*** READING PASSAGE ***

At the end of the treatment, lower fungal loads and species numbers were generally observed (Table 2). No significant differences between inoculated and Enzyveba-free bioreactors were recorded, while higher fungal loads were generally observed under solid-phase conditions than the slurry phase ones, probably for long term unfavourable submerged mycelium growing conditions and the high toxic pollutant bioavailability guaranteed by the latter conditions with respect to the former ones.

All strains isolated from soil at the end of the treatment were ascribable to 14 species of mitosporic fungi, 7 of which came from the inoculum. S. apiospermum and Penicillium spp. were the dominant species (up to 100% in the soil resulting from solid-phase reactors and 75% in that resulting from slurry-phase ones). Noteworthy is the complete disappearance of basidiomycetes, since several fungi of this group are considered eligible candidates for PCBs degradation [12, 1719, 25, 40].

*** End of READING PASSAGE ***
*** DATASET EXTRACT ***

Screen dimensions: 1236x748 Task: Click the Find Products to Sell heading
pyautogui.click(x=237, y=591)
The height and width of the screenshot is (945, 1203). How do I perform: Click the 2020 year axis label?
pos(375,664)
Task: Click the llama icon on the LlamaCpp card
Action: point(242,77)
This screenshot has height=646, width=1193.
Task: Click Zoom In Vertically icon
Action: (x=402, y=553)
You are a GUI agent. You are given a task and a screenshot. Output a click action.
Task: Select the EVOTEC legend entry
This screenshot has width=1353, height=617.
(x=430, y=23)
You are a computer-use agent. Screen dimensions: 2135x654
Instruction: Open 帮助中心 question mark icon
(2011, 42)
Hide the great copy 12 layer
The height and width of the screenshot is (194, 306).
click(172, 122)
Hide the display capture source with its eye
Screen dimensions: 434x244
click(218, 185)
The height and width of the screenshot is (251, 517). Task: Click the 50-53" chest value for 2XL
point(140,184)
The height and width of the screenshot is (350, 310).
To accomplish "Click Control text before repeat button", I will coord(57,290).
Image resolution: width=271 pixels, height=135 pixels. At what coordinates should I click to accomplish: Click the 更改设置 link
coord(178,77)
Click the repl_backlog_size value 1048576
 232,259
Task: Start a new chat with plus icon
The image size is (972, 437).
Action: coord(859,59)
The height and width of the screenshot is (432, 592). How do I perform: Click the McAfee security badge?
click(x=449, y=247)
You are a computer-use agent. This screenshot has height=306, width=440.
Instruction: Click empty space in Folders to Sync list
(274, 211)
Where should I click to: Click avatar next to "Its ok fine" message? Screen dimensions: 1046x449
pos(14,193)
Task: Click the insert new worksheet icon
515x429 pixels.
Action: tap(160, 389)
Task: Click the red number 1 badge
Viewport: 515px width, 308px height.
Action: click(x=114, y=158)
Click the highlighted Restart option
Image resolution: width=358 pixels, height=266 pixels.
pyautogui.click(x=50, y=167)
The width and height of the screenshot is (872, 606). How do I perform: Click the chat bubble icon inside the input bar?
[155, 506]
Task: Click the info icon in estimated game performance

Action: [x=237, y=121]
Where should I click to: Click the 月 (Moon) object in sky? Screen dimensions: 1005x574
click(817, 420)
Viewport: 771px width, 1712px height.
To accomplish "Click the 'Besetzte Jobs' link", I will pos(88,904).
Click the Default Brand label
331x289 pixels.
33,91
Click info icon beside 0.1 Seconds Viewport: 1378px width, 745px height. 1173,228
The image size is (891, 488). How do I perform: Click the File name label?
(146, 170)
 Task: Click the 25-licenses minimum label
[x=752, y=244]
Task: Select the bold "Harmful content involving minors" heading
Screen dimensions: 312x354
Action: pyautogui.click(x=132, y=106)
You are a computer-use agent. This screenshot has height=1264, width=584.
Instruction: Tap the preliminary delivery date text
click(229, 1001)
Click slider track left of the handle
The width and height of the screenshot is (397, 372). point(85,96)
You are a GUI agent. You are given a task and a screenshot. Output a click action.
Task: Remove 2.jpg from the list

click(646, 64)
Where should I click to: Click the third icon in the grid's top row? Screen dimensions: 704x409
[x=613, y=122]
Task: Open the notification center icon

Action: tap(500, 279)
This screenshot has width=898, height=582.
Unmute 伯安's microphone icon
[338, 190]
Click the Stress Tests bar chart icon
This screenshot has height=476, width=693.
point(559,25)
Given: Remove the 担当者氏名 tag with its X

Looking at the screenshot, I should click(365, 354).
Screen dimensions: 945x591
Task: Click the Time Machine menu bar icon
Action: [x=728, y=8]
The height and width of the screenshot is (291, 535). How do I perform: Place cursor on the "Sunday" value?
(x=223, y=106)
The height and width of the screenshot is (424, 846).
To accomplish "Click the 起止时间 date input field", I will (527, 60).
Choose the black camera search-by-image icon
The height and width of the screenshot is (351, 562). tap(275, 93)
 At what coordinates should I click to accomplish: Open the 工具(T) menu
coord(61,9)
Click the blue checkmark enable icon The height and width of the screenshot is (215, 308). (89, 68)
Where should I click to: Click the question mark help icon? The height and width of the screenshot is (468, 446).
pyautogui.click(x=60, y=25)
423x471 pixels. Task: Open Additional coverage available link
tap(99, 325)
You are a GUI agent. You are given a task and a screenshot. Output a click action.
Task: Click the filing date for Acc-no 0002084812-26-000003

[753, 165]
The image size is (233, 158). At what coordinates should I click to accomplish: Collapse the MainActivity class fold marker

*** End of DATASET EXTRACT ***

In the passage on soil fungi after treatment, reproduce the portion from "All strains isolated" up to and including "1719, 25, 40].", substituting "prevailing" for "dominant".

**SOLUTION FOR THIS PROBLEM**
All strains isolated from soil at the end of the treatment were ascribable to 14 species of mitosporic fungi, 7 of which came from the inoculum. S. apiospermum and Penicillium spp. were the prevailing species (up to 100% in the soil resulting from solid-phase reactors and 75% in that resulting from slurry-phase ones). Noteworthy is the complete disappearance of basidiomycetes, since several fungi of this group are considered eligible candidates for PCBs degradation [12, 1719, 25, 40].